Exercise: Search the entries for the word "Collapse" and return every line where it is found.
-------
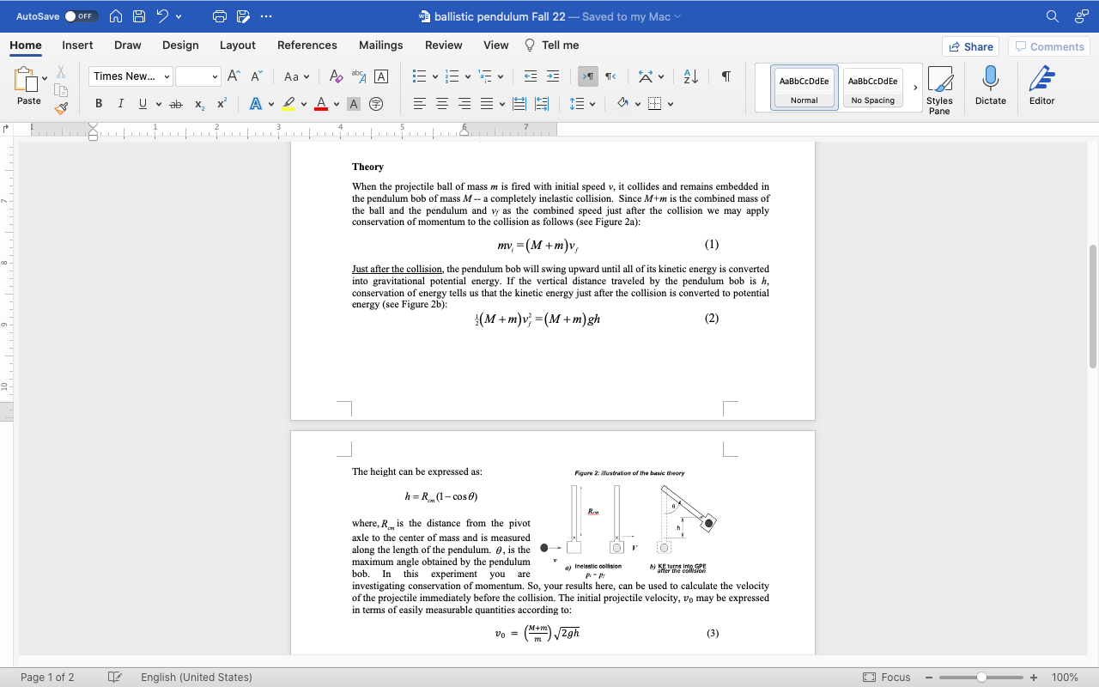Switch to the References ribbon tab
1099x687 pixels.
point(307,45)
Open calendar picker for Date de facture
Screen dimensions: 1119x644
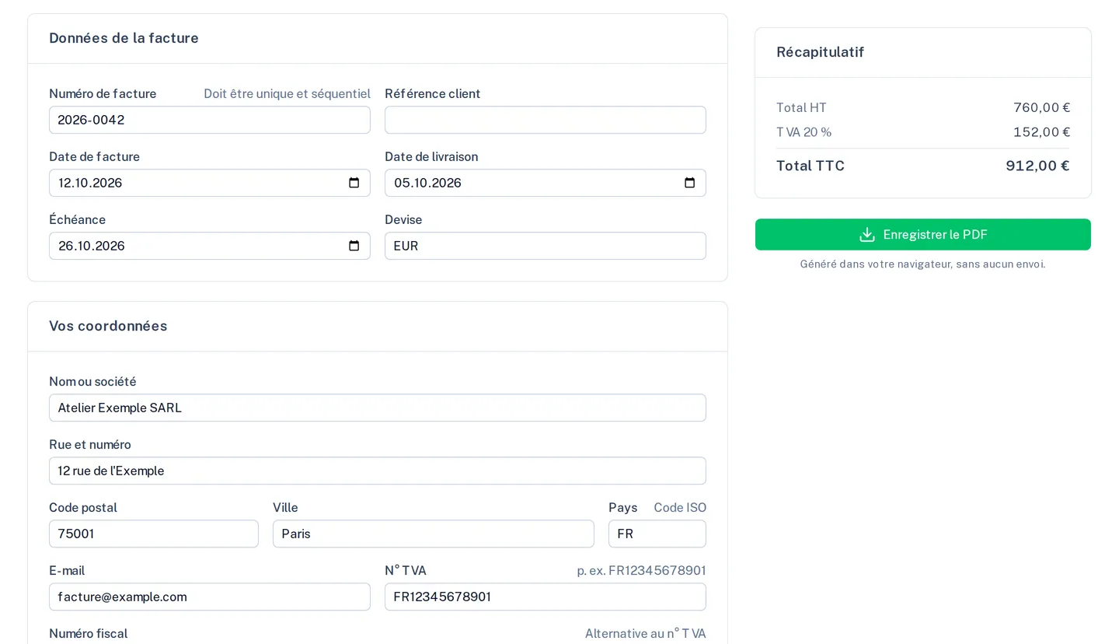pos(354,183)
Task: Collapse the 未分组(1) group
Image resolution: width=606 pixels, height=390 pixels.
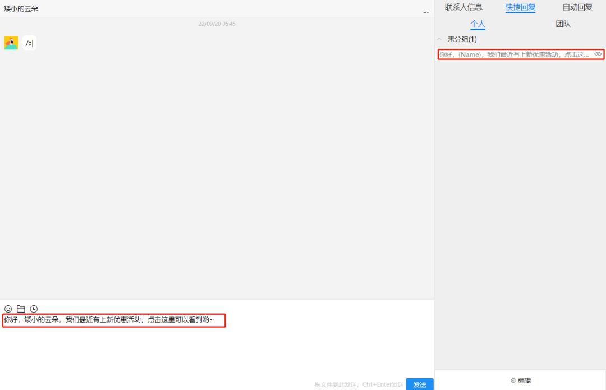Action: click(439, 39)
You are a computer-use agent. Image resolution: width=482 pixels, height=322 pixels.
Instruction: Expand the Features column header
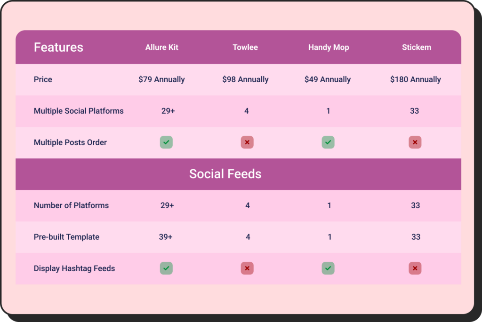coord(58,47)
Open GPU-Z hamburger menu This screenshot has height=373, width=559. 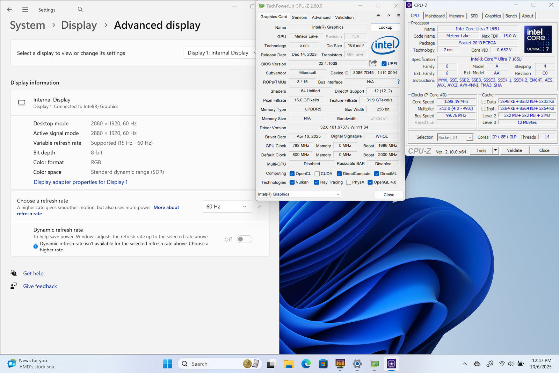point(398,15)
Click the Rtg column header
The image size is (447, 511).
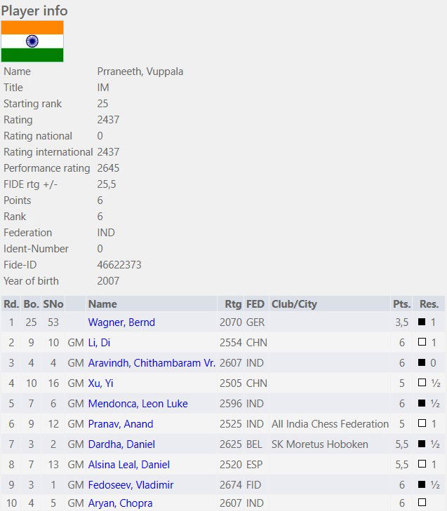click(x=232, y=304)
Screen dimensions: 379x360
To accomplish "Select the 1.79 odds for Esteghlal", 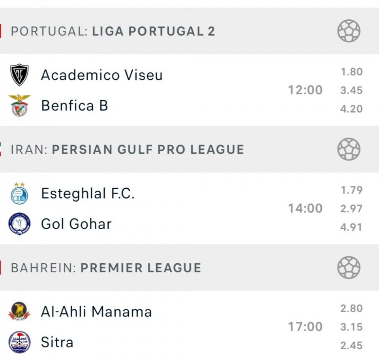I will click(351, 190).
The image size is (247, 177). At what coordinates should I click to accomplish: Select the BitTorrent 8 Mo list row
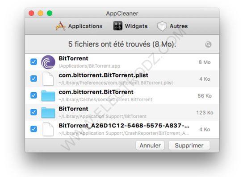(122, 62)
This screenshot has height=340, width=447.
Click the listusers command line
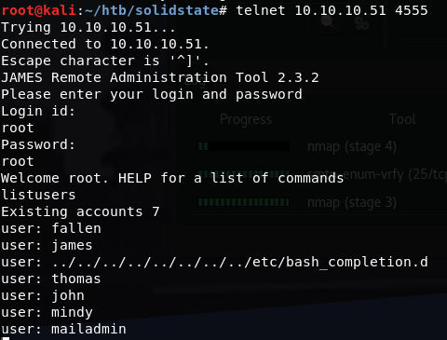(x=38, y=195)
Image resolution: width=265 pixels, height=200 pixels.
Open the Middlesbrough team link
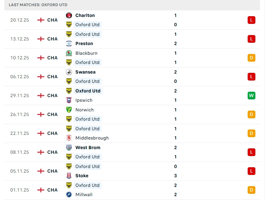(92, 138)
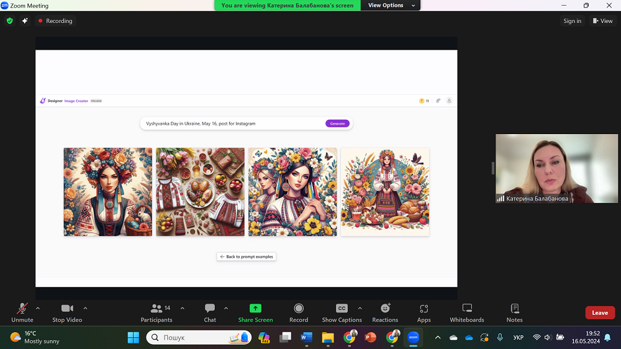The height and width of the screenshot is (349, 621).
Task: Open the Participants list
Action: (x=156, y=309)
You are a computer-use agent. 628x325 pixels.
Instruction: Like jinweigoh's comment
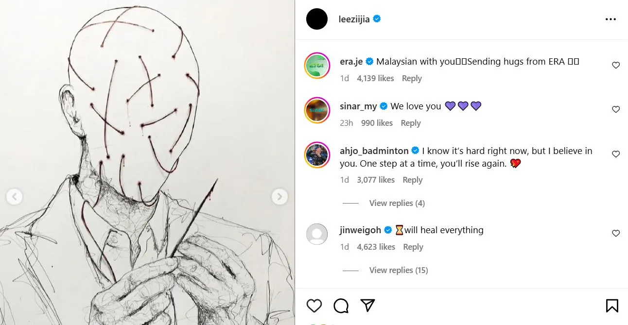[x=616, y=234]
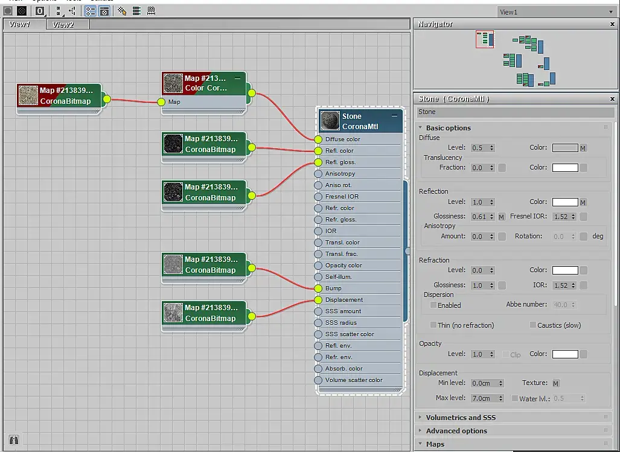The image size is (620, 452).
Task: Click the Lay Out Children icon
Action: pyautogui.click(x=72, y=11)
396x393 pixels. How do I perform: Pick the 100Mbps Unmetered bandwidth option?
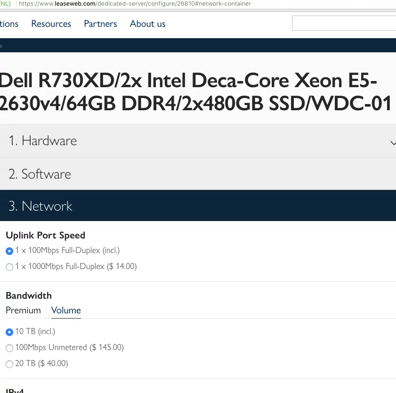pos(9,348)
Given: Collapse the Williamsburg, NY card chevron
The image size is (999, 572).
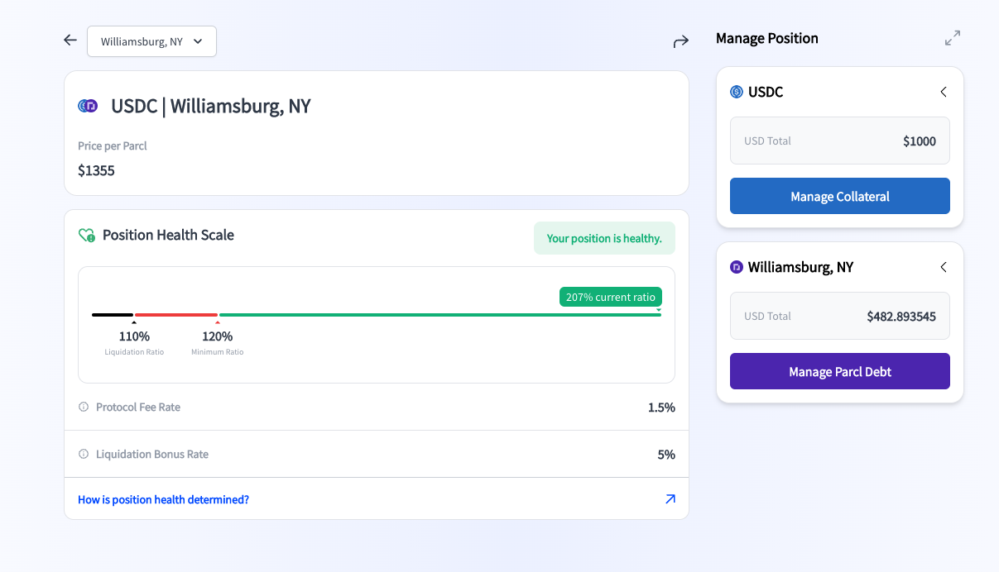Looking at the screenshot, I should [944, 267].
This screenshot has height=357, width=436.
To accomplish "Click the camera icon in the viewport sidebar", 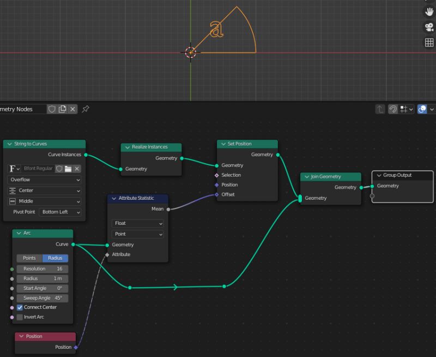I will click(428, 26).
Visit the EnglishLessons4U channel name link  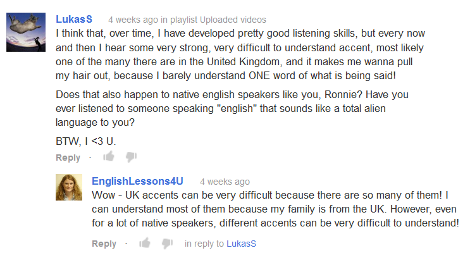coord(137,181)
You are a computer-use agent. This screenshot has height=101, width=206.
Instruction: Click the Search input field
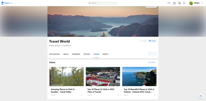coord(103,3)
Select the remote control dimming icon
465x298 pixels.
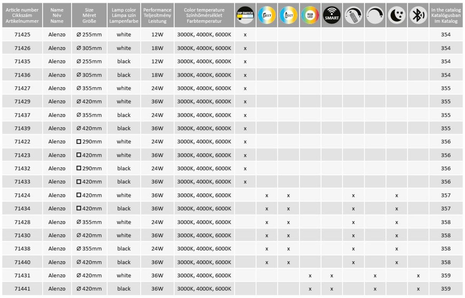(x=353, y=15)

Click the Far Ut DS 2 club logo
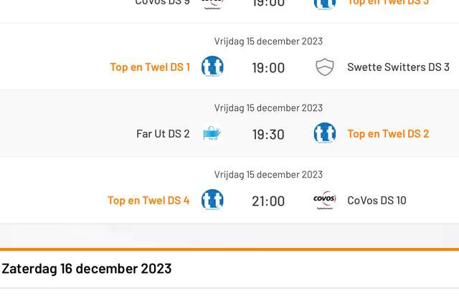[x=212, y=133]
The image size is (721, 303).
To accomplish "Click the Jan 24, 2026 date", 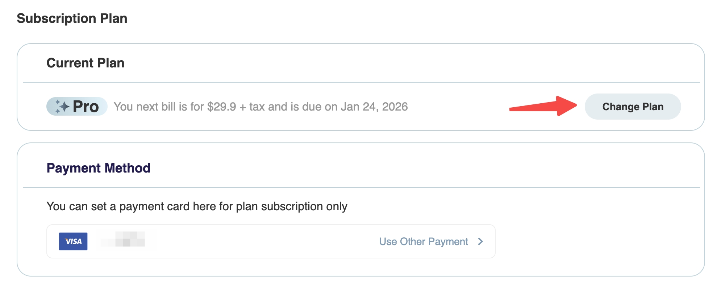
-------
Reply:
Task: Collapse the 未分组(1) group
Given: Collapse the Williamsburg, NY card chevron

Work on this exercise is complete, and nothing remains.